Concerns related to adverse effects:

  • Hypersensitivity: Hypersensitivity (including anaphylaxis) has been reported with palonosetron (a component of the product), with or without known hypersensitivity to other 5-HT3 receptor antagonists.
  • Serotonin syndrome: Serotonin syndrome has been reported with 5-HT3 receptor antagonists, predominantly when used in combination with other serotonergic agents (eg, SSRIs, SNRIs, MAOIs, mirtazapine, fentanyl, lithium, tramadol, and methylene blue). Some of the cases have been fatal. The majority of serotonin syndrome reports with 5-HT3 receptor antagonists occurred in a postanesthesia setting or in an infusion center. Serotonin syndrome has also been reported following overdose of another 5-HT3 receptor antagonist. Monitor patients for signs of serotonin syndrome, including mental status changes (eg, agitation, hallucinations, delirium, coma); autonomic instability (eg, tachycardia, labile blood pressure, diaphoresis, dizziness, flushing, hyperthermia); neuromuscular changes (eg, tremor, rigidity, myoclonus, hyperreflexia, incoordination); gastrointestinal symptoms (eg, nausea, vomiting, diarrhea); and/or seizures. If serotonin syndrome occurs, discontinue 5-HT3 receptor antagonist treatment and begin supportive management.

Disease-related concerns:

  • Hepatic impairment: Avoid use in severe hepatic impairment. Dosage adjustment not necessary in mild or moderate impairment.
  • Renal impairment: Avoid use in severe renal impairment or end stage renal disease. Dosage adjustment not necessary in mild or moderate impairment.

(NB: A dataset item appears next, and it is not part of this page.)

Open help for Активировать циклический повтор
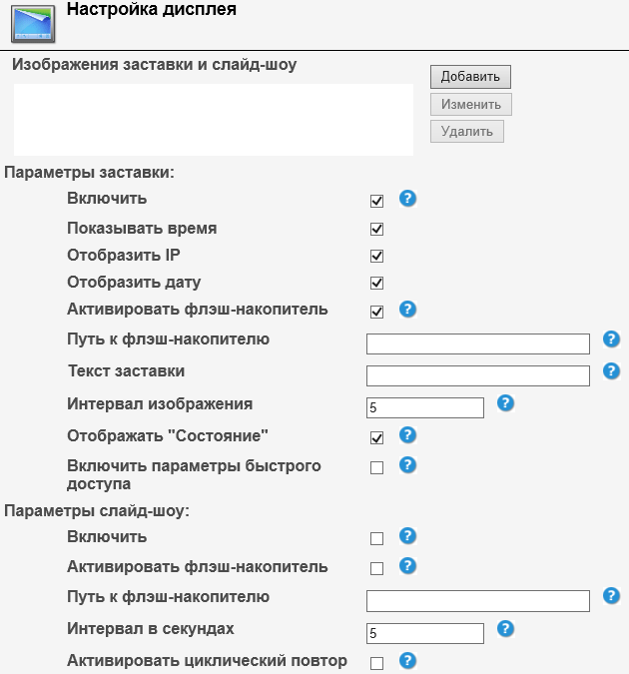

Concurrent drug therapy issues:

  • Drug-drug interactions: Potentially significant interactions may exist, requiring dose or frequency adjustment, additional monitoring, and/or selection of alternative therapy. Consult drug interactions database for more detailed information.

Special populations:

  • Elderly: Use caution when dosing elderly patients due to a higher frequency of decreased hepatic, renal, cardiac function, and concomitant disease or drug therapy.

Monitoring Parameters

Monitor for signs/symptoms of hypersensitivity and serotonin syndrome.

Pregnancy

Pregnancy Considerations

Adverse events were observed in some animal reproduction studies using the components of this combination product. Information related to the use of netupitant and palonosetron during pregnancy is limited.

Patient Education

  • Discuss specific use of drug and side effects with patient as it relates to treatment. (HCAHPS: During this hospital stay, were you given any medicine that you had not taken before? Before giving you any new medicine, how often did hospital staff tell you what the medicine was for? How often did hospital staff describe possible side effects in a way you could understand?)
  • Patient may experience constipation, headache, redness, loss of strength and energy, or nausea. Have patient report immediately to prescriber signs of serotonin syndrome (dizziness, severe headache, agitation, sensing things that seem real but are not, fast heartbeat, arrhythmia, flushing, tremors, sweating a lot, change in balance, severe nausea, or severe diarrhea) (HCAHPS).
  • Educate patient about signs of a significant reaction (eg, wheezing; chest tightness; fever; itching; bad cough; blue skin color; seizures; or swelling of face, lips, tongue, or throat). Note: This is not a comprehensive list of all side effects. Patient should consult prescriber for additional questions.

Intended Use and Disclaimer: Should not be printed and given to patients. This information is intended to serve as a concise initial reference for health care professionals to use when discussing medications with a patient. You must ultimately rely on your own discretion, experience, and judgment in diagnosing, treating, and advising patients.